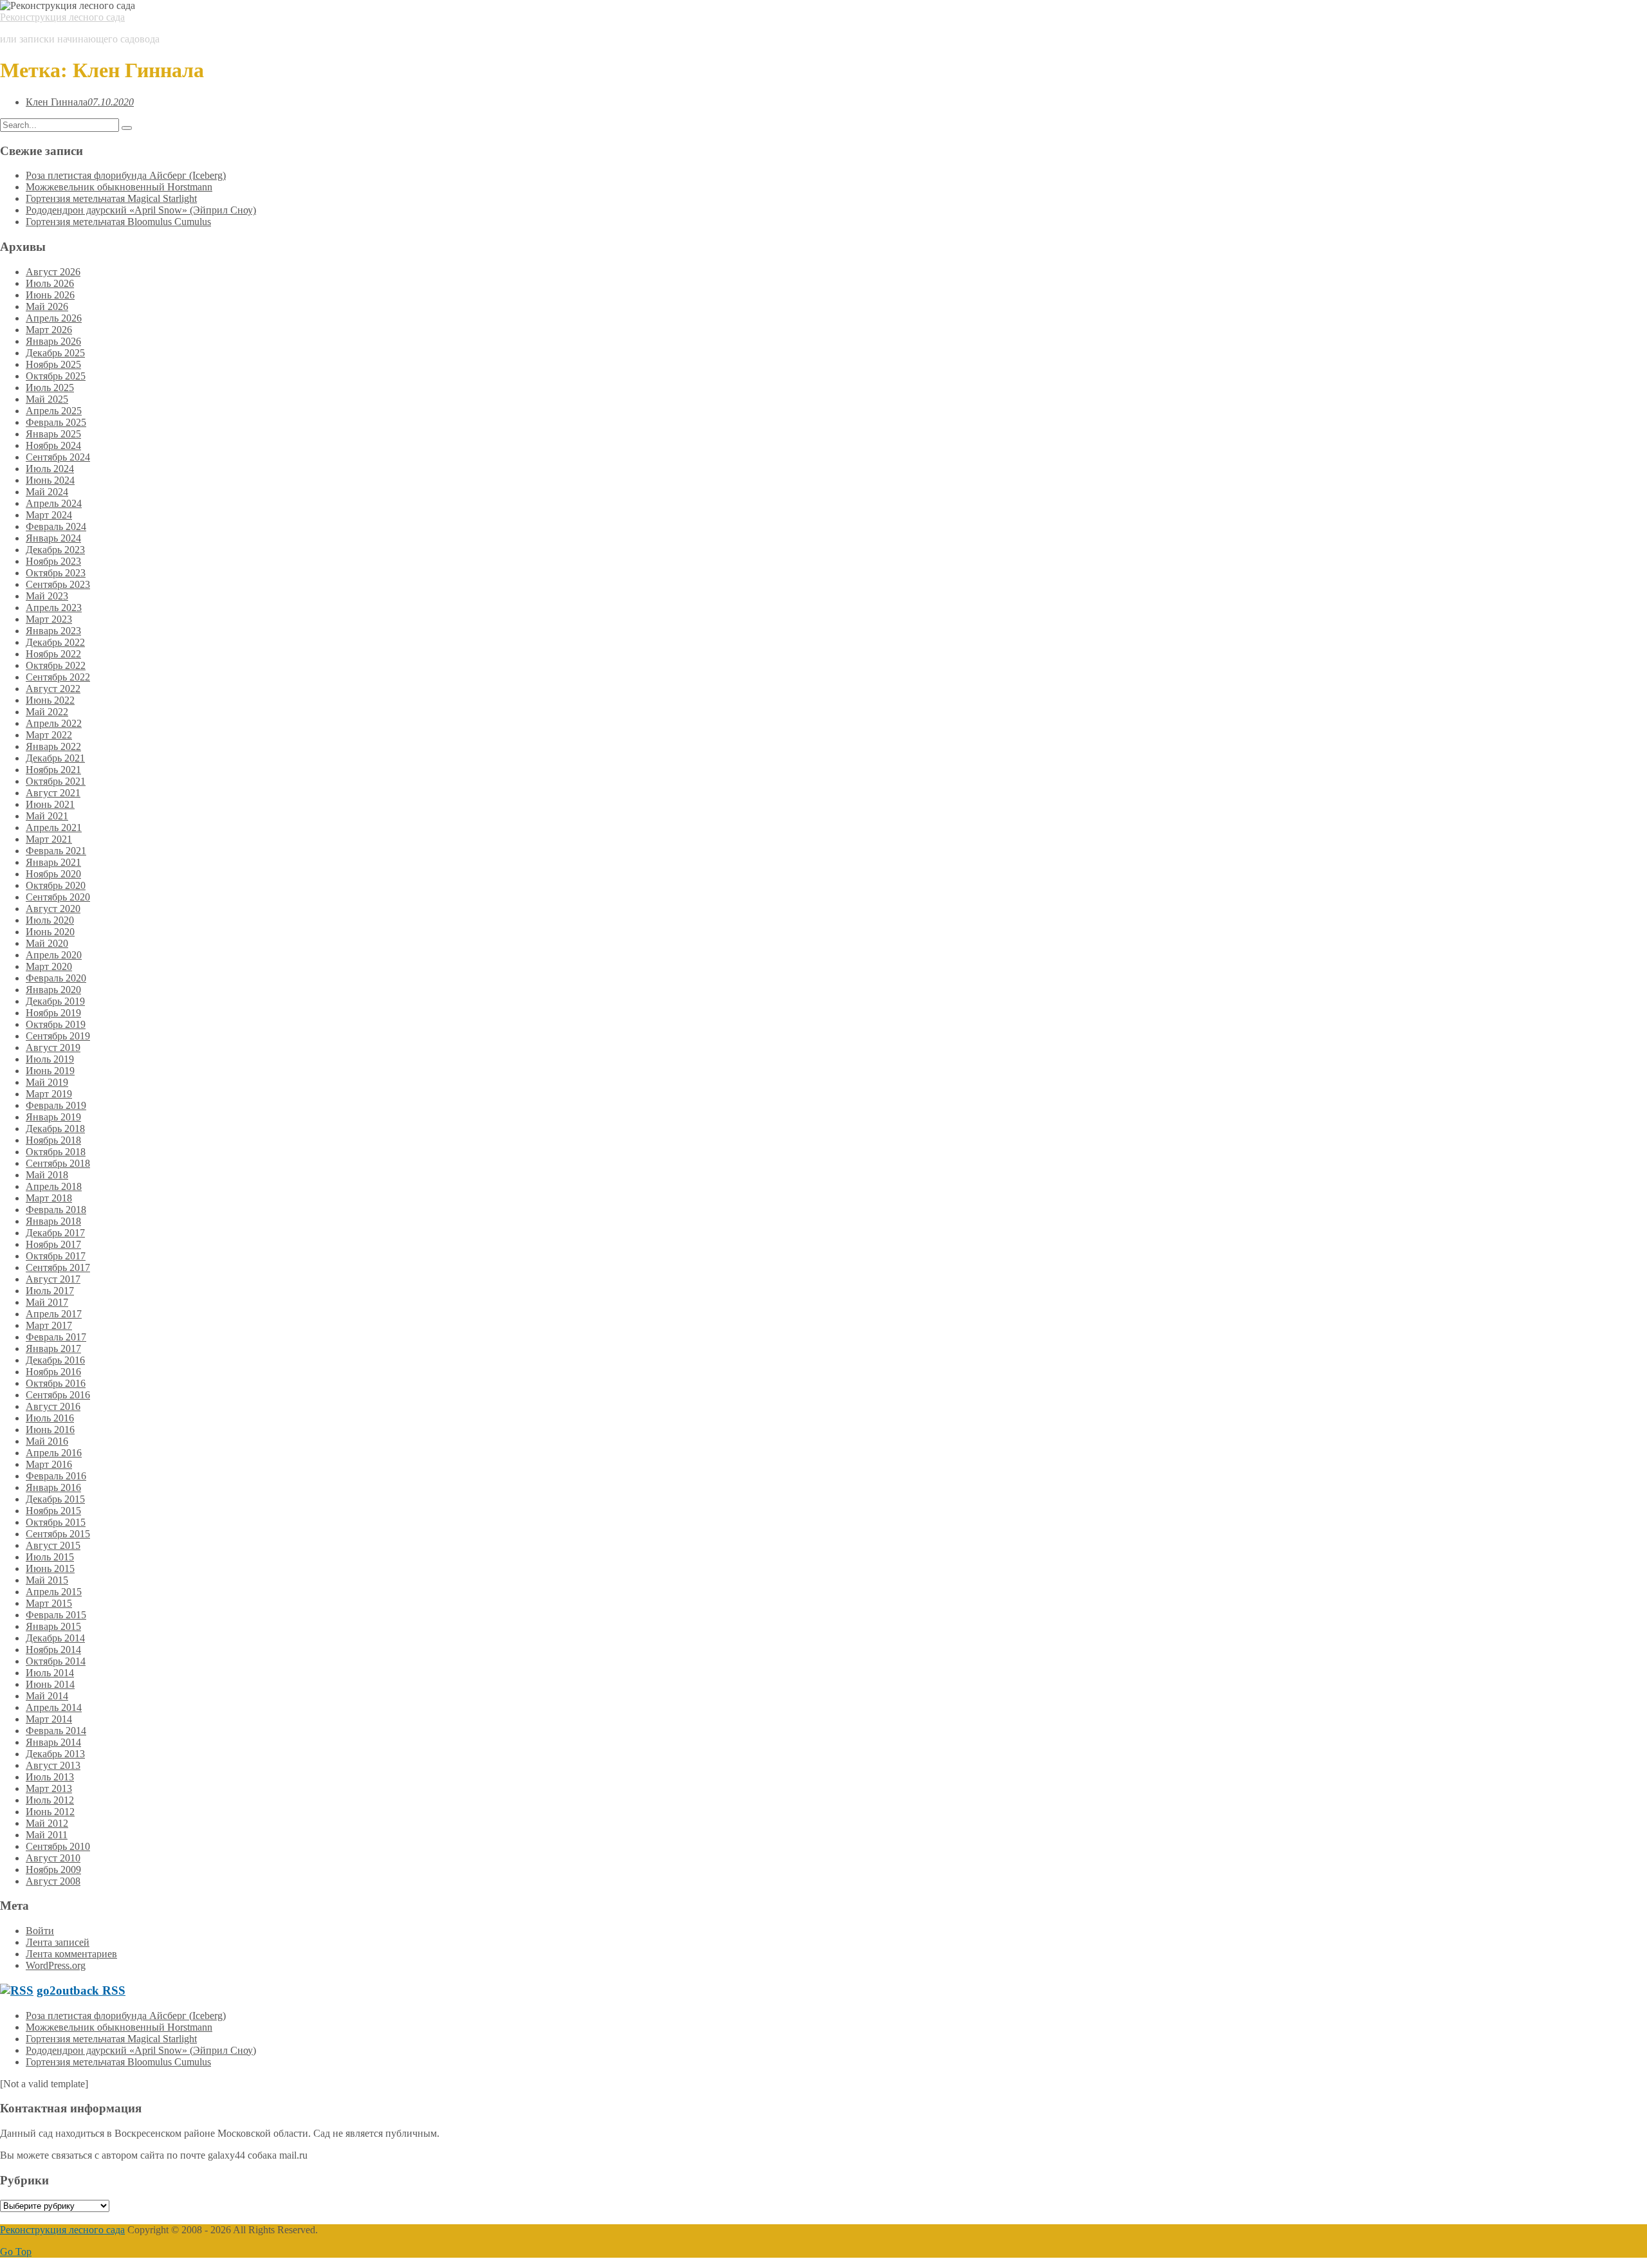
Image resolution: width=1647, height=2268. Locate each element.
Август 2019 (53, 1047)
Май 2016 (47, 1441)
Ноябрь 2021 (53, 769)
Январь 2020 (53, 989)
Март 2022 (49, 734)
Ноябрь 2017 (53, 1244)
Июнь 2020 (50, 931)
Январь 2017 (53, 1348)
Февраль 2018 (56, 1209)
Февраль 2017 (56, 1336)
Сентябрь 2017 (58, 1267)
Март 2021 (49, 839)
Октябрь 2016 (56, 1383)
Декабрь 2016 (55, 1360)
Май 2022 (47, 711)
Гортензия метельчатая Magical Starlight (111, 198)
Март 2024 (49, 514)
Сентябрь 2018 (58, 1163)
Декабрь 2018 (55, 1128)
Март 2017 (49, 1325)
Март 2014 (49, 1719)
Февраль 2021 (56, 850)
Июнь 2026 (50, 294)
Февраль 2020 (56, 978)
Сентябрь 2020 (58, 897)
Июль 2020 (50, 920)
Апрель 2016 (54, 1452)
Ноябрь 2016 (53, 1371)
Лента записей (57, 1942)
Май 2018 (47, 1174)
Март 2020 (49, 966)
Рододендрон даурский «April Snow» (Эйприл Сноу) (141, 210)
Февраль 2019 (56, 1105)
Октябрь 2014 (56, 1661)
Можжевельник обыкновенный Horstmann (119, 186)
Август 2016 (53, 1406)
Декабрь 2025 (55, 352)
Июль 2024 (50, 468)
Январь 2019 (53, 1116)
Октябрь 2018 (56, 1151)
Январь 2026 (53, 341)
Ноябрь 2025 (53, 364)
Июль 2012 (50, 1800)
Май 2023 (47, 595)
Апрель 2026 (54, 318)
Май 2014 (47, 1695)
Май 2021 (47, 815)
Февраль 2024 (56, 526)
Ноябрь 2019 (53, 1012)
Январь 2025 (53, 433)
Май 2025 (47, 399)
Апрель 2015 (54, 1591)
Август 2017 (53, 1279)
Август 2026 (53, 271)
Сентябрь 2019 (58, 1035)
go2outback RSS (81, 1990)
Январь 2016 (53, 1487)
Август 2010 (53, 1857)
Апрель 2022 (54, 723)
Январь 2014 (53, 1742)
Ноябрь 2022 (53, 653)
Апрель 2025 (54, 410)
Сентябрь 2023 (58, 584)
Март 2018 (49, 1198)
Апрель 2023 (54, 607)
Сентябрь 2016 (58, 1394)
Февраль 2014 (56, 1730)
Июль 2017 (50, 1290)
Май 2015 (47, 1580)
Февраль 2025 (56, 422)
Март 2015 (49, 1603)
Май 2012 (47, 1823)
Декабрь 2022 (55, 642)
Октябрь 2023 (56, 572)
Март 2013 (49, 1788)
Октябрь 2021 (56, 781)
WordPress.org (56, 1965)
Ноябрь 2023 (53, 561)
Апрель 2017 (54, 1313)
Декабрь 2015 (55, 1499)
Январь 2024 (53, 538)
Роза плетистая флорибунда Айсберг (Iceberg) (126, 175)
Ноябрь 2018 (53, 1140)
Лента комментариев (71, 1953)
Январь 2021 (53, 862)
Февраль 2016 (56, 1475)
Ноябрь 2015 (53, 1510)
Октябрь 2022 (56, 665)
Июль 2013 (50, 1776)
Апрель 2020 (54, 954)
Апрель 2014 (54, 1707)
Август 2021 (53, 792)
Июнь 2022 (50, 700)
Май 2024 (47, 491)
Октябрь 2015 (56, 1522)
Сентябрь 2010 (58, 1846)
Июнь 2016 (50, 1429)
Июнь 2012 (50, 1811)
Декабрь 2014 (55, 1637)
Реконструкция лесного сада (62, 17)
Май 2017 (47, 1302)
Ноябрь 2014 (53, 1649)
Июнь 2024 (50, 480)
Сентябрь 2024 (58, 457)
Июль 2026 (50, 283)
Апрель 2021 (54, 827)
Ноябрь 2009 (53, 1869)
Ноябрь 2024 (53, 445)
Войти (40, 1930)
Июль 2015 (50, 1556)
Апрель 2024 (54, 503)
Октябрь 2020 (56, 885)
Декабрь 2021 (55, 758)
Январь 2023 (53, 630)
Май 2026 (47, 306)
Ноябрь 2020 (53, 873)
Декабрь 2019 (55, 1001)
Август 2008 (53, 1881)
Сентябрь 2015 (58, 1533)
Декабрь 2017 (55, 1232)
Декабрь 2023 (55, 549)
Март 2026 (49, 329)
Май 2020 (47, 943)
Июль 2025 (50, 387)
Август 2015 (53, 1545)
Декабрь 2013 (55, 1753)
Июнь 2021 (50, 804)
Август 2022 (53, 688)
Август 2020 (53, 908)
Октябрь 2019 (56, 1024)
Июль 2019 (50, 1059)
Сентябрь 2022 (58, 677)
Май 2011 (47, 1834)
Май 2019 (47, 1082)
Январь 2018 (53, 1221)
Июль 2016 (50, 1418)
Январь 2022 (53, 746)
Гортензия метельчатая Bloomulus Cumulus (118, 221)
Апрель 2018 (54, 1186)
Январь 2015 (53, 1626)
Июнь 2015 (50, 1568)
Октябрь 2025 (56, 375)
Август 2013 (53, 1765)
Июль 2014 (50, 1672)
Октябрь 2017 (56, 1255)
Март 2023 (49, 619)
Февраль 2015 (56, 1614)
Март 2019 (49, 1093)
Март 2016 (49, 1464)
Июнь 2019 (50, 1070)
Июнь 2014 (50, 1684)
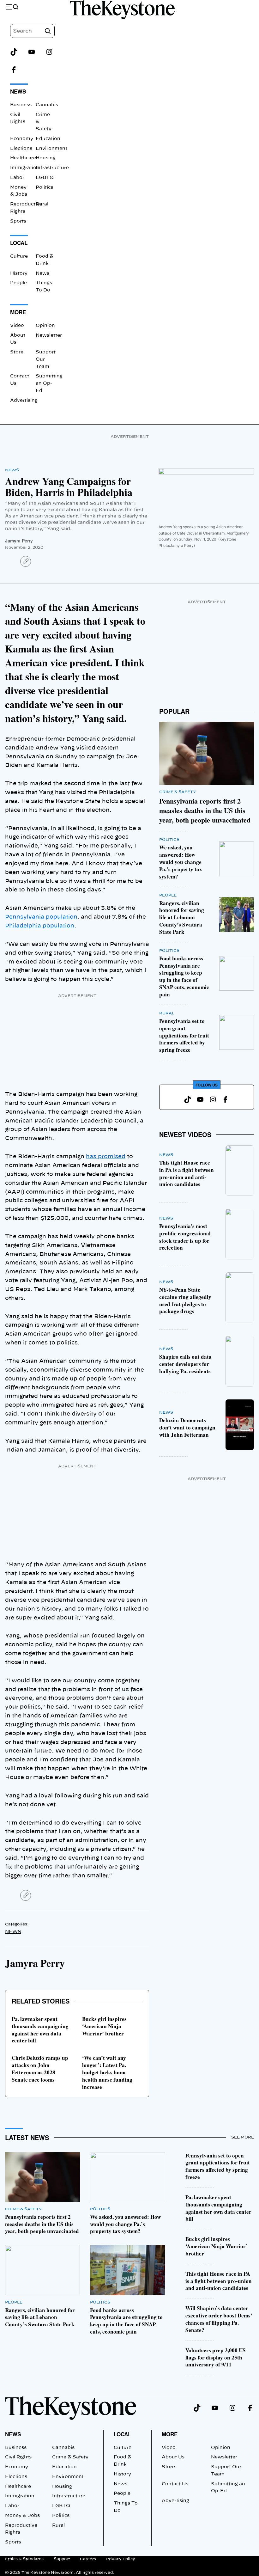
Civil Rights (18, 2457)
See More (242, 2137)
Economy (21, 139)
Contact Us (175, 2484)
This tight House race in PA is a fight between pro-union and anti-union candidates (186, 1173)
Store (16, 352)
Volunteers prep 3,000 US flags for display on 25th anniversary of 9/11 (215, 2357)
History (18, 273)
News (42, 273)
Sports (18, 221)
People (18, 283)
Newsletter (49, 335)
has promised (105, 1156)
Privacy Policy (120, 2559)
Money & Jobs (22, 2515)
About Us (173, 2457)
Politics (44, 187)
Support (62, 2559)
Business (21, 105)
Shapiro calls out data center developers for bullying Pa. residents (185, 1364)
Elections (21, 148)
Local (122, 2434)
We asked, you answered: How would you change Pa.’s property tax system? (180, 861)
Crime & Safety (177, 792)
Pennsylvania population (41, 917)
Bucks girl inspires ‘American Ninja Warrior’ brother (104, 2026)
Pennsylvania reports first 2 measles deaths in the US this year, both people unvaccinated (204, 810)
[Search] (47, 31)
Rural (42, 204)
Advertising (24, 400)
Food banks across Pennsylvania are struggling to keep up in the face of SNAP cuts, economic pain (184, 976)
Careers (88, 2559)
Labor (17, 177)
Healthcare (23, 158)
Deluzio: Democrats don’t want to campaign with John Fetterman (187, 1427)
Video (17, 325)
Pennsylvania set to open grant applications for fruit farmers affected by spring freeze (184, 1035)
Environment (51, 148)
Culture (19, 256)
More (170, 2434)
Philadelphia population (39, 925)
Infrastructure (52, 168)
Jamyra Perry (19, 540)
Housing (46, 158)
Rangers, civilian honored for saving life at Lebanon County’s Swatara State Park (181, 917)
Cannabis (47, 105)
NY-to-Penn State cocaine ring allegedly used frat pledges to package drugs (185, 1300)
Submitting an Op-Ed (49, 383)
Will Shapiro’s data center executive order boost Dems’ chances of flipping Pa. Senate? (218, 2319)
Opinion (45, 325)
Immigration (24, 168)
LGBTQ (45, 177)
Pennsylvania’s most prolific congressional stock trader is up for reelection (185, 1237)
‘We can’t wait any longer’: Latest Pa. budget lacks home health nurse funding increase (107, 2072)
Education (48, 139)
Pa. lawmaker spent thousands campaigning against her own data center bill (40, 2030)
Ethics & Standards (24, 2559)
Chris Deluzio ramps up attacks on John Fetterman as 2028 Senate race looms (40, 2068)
--
Retrieve every line above holding the word "Deluzio".

Deluzio: Democrats don’t want to campaign with John Fetterman (187, 1427)
Chris Deluzio ramps up attacks on John Fetterman as 2028 Senate race looms (40, 2068)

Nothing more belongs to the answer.